*** Opening of AVAILABLE RECORDS ***

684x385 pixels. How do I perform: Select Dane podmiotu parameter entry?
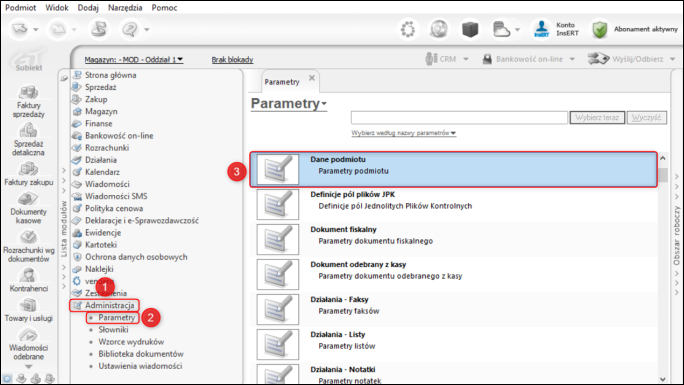click(x=453, y=170)
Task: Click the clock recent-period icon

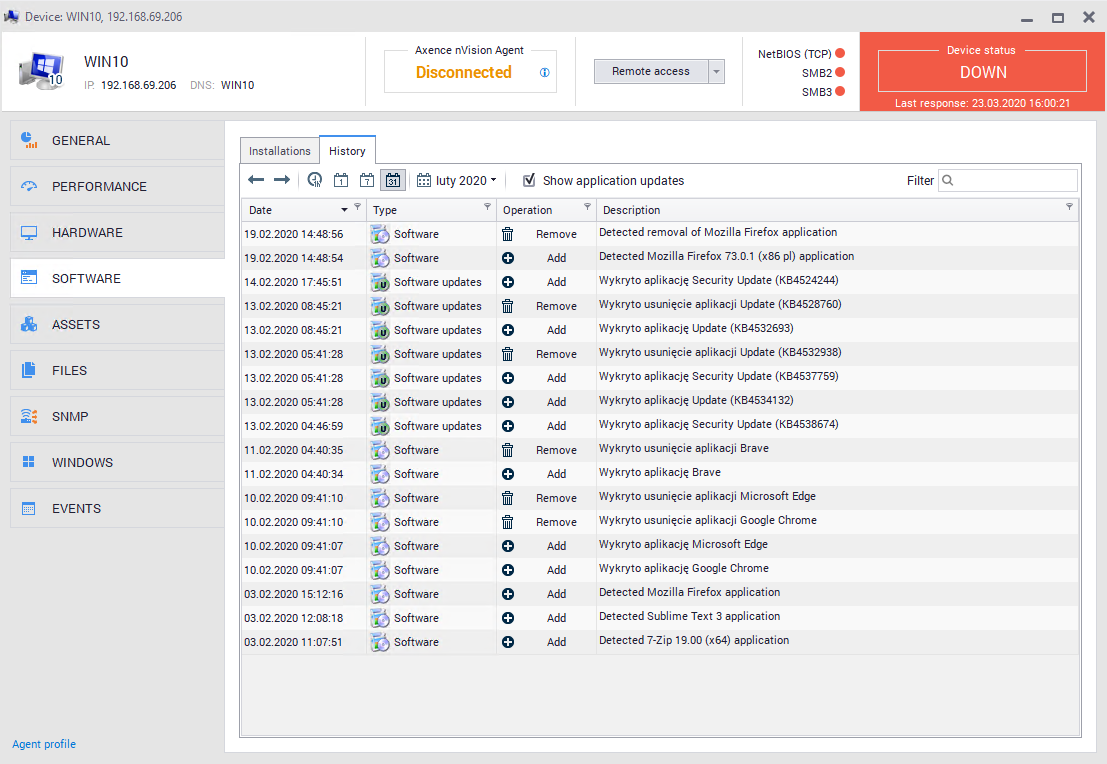Action: click(x=315, y=181)
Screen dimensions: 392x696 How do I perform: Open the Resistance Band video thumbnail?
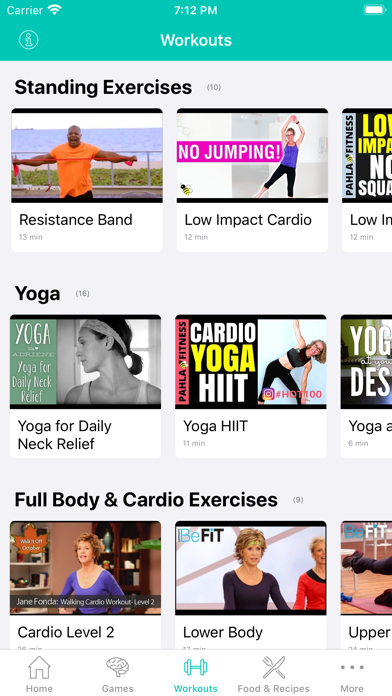(87, 155)
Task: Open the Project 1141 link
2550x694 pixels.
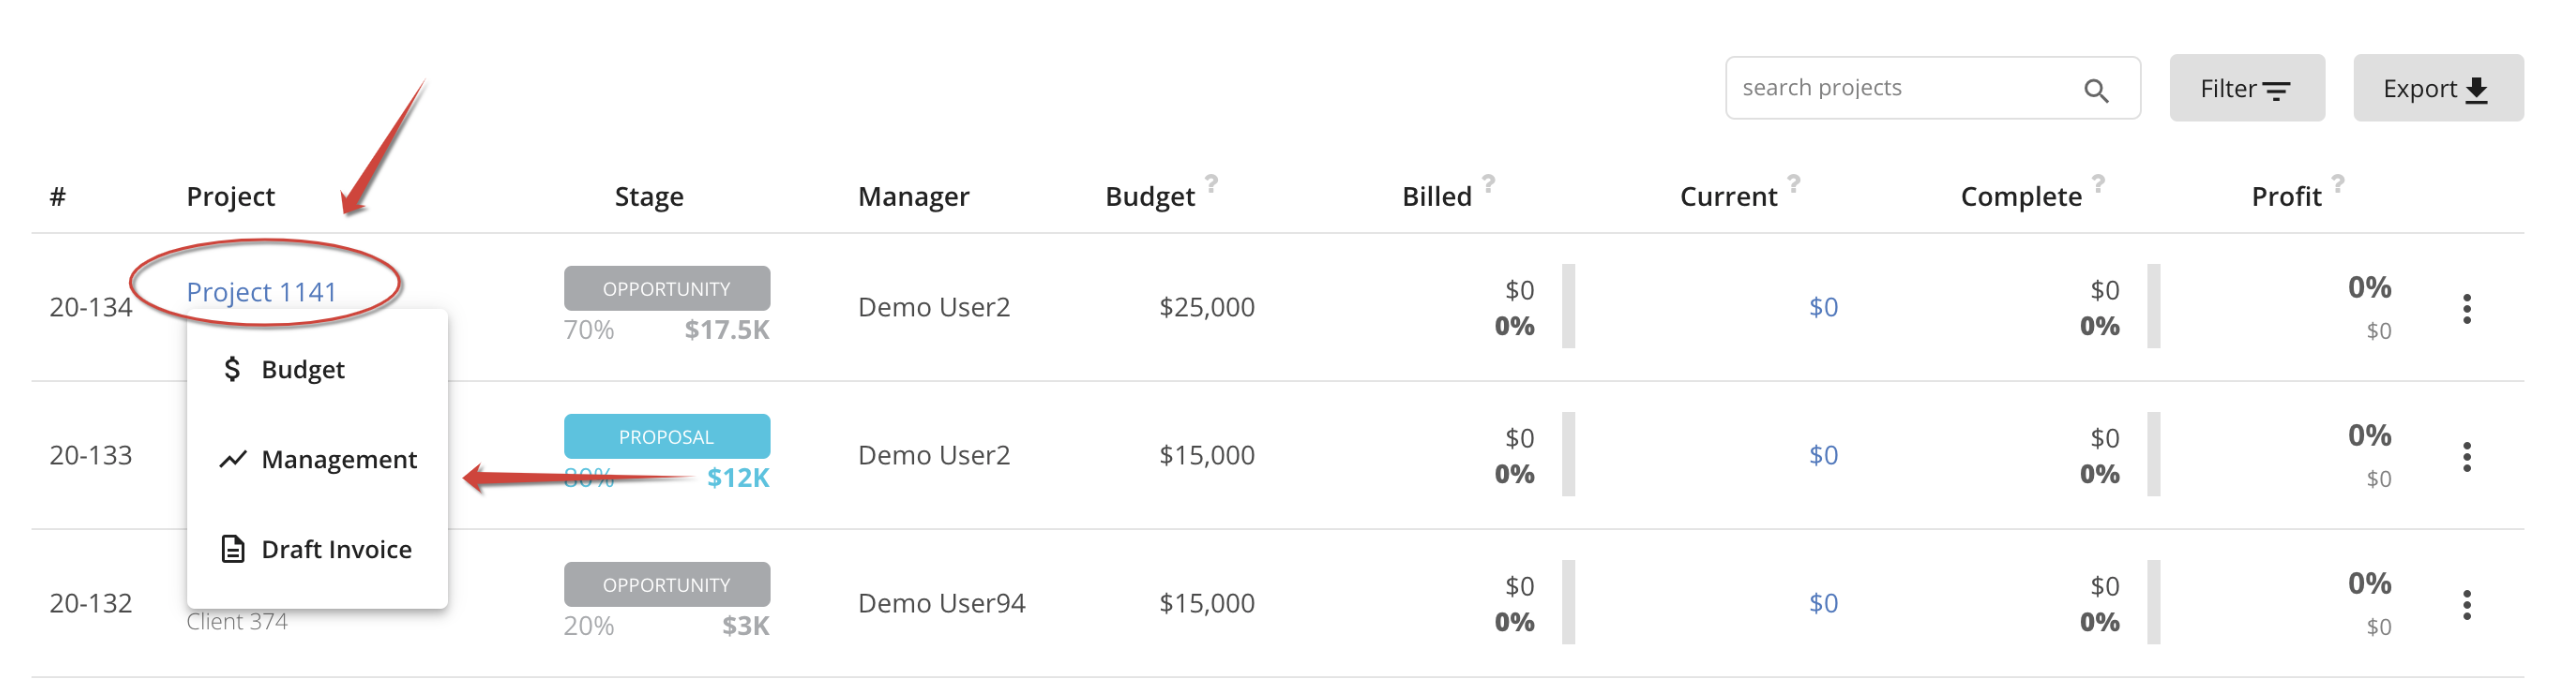Action: pyautogui.click(x=261, y=292)
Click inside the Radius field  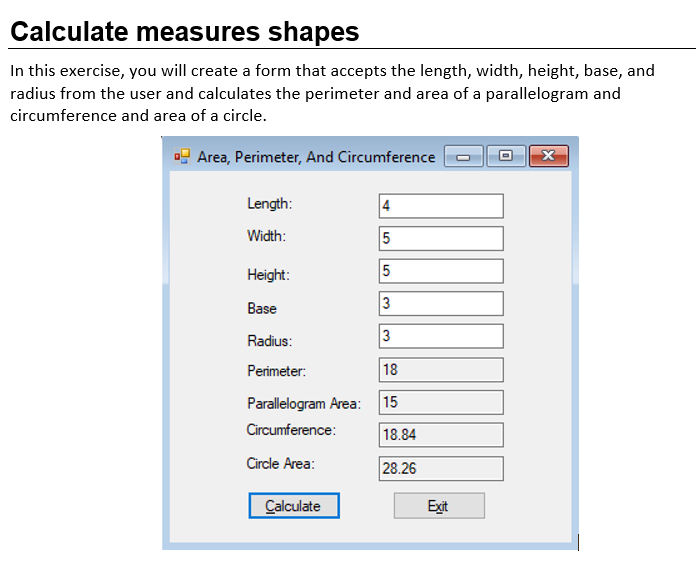tap(440, 336)
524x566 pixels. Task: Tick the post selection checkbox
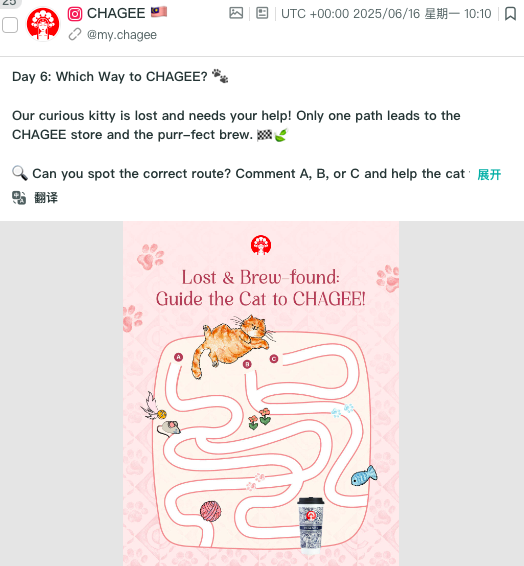[10, 25]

*** Close of AVAILABLE RECORDS ***

REQUIRED WORK:
An answer containing only the lines from the one holding "524x566 pixels. Task: Tick" through the close of the entries above, reproduced exactly and stripped of pictures, is expected.

RESULT:
524x566 pixels. Task: Tick the post selection checkbox
[10, 25]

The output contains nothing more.